Компания Бена – большая и разветвленная. Мощная социальная сеть. Готова поспорить на всю сумму из моего фонда путешествий, что Бен никогда не являлся на обед с гнетущим чувством, что придется обойти кружок по столовой, а потом, притворяясь равнодушным, удалиться в библиотеку, потому что его немногочисленных друзей сегодня нет в школе или у них нашлись неотложные дела, которых у него нет. Спорт. Театральная студия. Дебаты. Из-за этих якобы безобидных вещей я зачастую лишалась друзей в обеденное время. Без друзей я оставалась в тех случаях, когда Холли без предупреждения меняла компании и давала мне понять, что на меня эти перемены не распространяются. В восьмом классе ее целью стала Тифф Симпсон, но все закончилось слезами, и вскоре Холли уже снова сидела со мной и остальными низкоранговыми особями из нашего круга.

А теперь мы все тусуемся вместе.
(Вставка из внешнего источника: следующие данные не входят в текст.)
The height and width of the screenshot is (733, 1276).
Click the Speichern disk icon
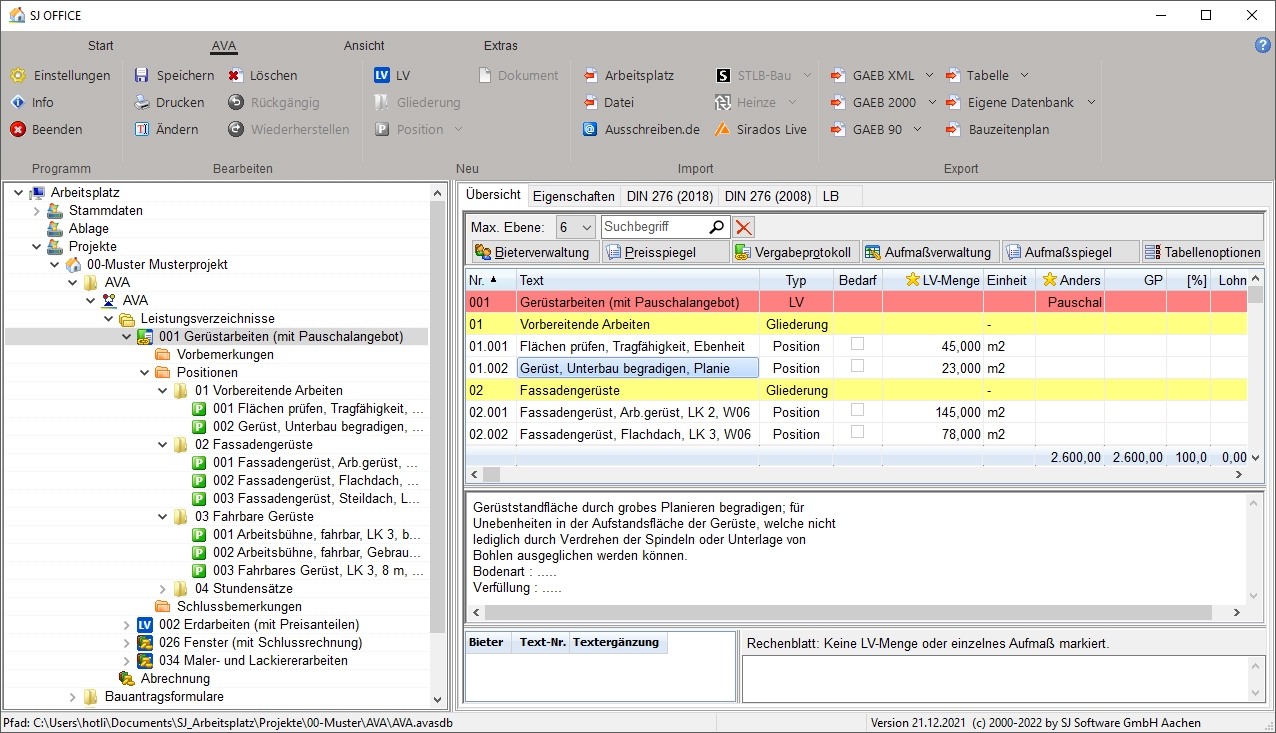[x=142, y=75]
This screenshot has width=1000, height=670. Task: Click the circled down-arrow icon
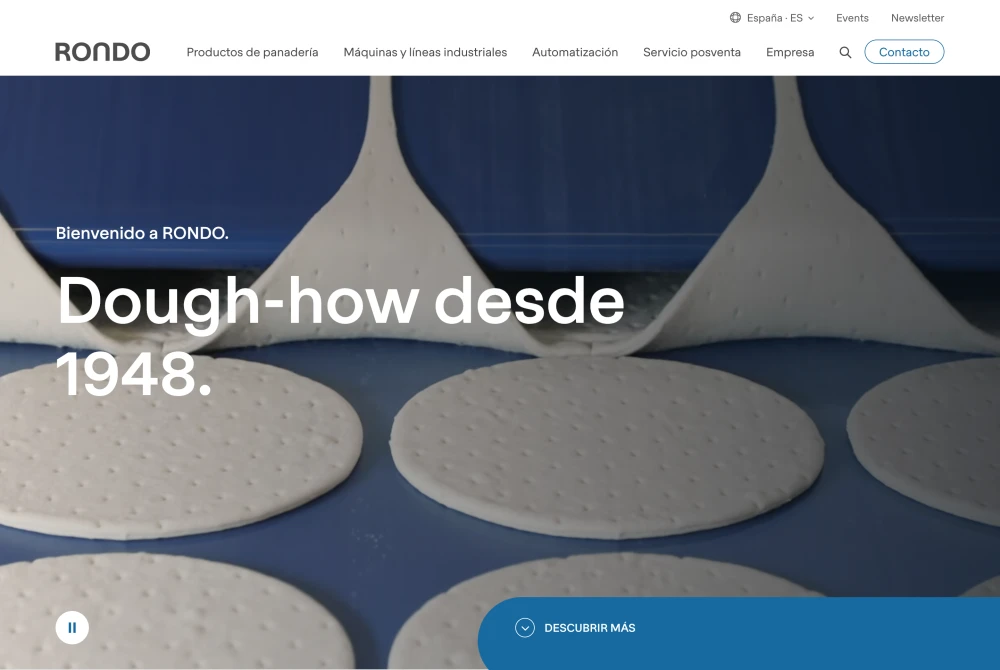(525, 628)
Красота.

К примеру, Тифф без колебаний поднимает голову, улыбается и двигается, освобождая место, когда я подхожу. Своим новым статусом и благожелательным приемом я обязана Бену и рекламному щиту: их соотношение в кругу девчонок – примерно пятьдесят на пятьдесят, в кругу парней – может, семьдесят на тридцать. Ведь все-таки Бен – их божество. Еще месяц назад для Тифф я была невидимкой – разве что удостаивалась редких озадаченных взглядов «кому могло прийти в голову явиться на люди в таком виде?»

Первые пару раз, когда все они двигались, чтобы освободить мне место, я оглядывалась через плечо, потому что все это просто не могло быть для меня. И они действительно старались не ради меня. А ради воображаемой конструкции, которую они выстроили из новой Сибиллы Куинн, не имеющей ко мне никакого отношения. Они улыбаются девушке с рекламного щита. Девушке Бена. А настоящая я сижу в сторонке, скептически наблюдаю и вспоминаю, как раньше меня не принимали, порой осаживали, и с каким горделивым превосходством эта компания относилась к среднестатистическим ученикам. Новая я сижу и думаю: ведь они же такие славные ребята, когда узнаешь их поближе. Как здорово быть вместе с ними, одной из них. Но ведь не может быть так, чтобы настоящая я и новая я были правы. Обе. Или может? Какая из версий уцелеет, если мы сольемся и станем одним целым?

Холли ведет себя так, словно все идет, как и полагается. А на самом деле – ничего подобного. Это просто каприз природы, случайная социальная мутация, которую отчасти вызвало наличие у меня не какой-нибудь, а совершенно особенной феи-крестной. И все может измениться в худшую сторону так же быстро, как в предыдущий раз. Интересно, почему я никак не могу почувствовать себя свободно среди этих людей?